The pleasures of home birth?

Lawrence Fawcett 1
PMCID: PMC113784  PMID: 12074108

Having said that “there is no indication of increased risk associated with planned home birth,” the authors of your study added: “The consequences of some of the expected complications … may be more serious for women and their babies when women deliver at home.”1 Indeed, the parents of the 5 home-birth babies requiring assisted ventilation for more than 24 hours (versus none in the other groups) should wonder about their choice of home delivery, no matter how reassuring a midwife is about the lack of “statistical significance” suggesting problems with home deliveries.

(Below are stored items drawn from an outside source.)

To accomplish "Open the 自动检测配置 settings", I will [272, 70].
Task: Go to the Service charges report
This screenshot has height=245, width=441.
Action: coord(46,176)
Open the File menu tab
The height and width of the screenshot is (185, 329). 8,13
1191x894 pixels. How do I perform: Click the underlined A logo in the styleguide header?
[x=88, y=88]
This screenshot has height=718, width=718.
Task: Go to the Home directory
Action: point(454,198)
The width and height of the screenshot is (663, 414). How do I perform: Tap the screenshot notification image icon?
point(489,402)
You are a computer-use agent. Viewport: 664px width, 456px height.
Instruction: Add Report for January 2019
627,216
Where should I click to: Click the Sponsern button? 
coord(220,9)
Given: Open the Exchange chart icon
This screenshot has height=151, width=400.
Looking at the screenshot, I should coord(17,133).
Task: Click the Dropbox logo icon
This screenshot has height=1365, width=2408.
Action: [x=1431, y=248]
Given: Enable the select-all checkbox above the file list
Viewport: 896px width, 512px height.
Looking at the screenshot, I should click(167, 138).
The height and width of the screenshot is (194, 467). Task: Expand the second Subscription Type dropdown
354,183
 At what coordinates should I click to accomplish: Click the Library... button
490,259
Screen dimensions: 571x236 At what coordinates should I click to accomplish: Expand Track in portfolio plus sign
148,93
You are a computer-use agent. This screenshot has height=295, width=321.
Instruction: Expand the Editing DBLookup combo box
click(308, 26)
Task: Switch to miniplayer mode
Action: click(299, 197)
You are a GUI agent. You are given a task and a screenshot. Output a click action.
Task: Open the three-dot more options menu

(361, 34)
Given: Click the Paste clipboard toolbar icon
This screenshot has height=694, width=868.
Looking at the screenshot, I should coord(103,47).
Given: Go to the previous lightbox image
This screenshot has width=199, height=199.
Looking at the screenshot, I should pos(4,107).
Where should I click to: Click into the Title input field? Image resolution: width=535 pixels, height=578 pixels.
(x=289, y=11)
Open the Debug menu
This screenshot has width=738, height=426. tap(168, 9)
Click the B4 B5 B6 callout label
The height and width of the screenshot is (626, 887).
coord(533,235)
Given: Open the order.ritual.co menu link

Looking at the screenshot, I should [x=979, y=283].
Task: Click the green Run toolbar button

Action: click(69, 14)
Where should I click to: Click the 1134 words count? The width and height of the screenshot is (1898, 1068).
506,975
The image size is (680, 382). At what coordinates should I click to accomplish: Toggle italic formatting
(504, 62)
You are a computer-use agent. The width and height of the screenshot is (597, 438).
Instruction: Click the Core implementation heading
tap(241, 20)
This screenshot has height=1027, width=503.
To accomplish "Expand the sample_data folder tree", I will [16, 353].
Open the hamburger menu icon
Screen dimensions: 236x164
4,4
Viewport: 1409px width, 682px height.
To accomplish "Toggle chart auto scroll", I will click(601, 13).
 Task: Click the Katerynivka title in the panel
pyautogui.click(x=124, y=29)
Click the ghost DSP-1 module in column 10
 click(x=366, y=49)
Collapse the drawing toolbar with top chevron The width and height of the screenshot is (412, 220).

The neonatal resuscitation course followed by most physicians and obstetrical nurses in rural hospitals suggests that a neonate requiring prolonged assisted ventilation should be intubated within a few minutes. Was this done by the midwives in the home? The fact that less than half the babies born with thick meconium received the indicated tracheal suctioning (versus virtually 100% in the other groups) suggests that the midwives overseeing the home births were either unable or unwilling to intubate. If this was the case, would this not affect the subsequent duration of respiratory morbidity? What are the long-term effects of the prolonged period of assisted ventilation, both respiratory and neurological?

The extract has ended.